Re: Some questions on the linux kernel
- From: The Natural Philosopher <a@xxx>
- Date: Sat, 19 Aug 2006 20:24:33 +0100
robannexs@xxxxxxxxx wrote:
Oh yes..simply put something in the init directories so it boots and runs..however that is not distro-less.. Its simply shell less. But you need the shell to get it there initially.False!
IO.SYS and MS.SYS don't do anything without the shell command.com.
They don't acnowledge .bat or .exe or anything else.

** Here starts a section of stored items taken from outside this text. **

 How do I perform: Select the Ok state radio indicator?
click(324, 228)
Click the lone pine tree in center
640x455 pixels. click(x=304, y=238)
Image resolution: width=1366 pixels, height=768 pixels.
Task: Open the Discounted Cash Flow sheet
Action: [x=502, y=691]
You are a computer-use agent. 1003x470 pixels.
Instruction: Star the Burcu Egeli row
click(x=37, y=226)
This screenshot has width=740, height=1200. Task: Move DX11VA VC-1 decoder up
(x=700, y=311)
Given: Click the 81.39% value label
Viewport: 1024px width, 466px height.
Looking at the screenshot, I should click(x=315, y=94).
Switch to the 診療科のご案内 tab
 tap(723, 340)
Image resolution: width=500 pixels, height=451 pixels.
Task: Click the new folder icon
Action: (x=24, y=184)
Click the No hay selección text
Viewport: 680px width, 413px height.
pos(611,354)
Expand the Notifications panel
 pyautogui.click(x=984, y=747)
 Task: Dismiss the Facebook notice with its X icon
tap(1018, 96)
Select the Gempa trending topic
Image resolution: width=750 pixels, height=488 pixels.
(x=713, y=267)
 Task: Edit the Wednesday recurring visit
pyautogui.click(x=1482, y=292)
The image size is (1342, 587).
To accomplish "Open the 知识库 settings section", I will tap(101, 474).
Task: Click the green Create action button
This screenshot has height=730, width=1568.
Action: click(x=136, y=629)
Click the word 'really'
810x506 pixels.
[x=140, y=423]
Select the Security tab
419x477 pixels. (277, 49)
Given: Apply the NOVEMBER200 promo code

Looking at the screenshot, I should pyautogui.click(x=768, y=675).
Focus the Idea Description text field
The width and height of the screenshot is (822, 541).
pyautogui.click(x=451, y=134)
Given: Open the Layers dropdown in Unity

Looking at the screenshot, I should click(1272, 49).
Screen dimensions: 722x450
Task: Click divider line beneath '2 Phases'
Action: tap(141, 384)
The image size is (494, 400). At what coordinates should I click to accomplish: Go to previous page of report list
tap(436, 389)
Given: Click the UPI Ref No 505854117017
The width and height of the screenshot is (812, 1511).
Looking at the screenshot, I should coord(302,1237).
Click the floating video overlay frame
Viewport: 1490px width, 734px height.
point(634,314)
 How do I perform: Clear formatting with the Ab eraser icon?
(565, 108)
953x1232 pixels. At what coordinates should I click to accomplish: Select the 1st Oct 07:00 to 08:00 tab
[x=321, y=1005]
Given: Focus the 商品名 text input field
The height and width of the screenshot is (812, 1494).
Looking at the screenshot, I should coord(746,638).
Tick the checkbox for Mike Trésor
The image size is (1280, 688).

What I meant was I put my application in autoexec.bat so that my
application will run immediately when the user boots from a bootable
dos disk.
In what form IS your application?
Is it source code that you wrote then you can compile it on any Linux
distribution and then build a floppy/CD to boot and run it.
Good luck
Stanislaw
Slack user from Ulladulla.
Thanks, its a C program so I believe it can be compiled on any linux
distribution.
What you mean is stripped down linux that runs something automatically on boot.
No problem really, other than stripping it down to remove what isn't needed.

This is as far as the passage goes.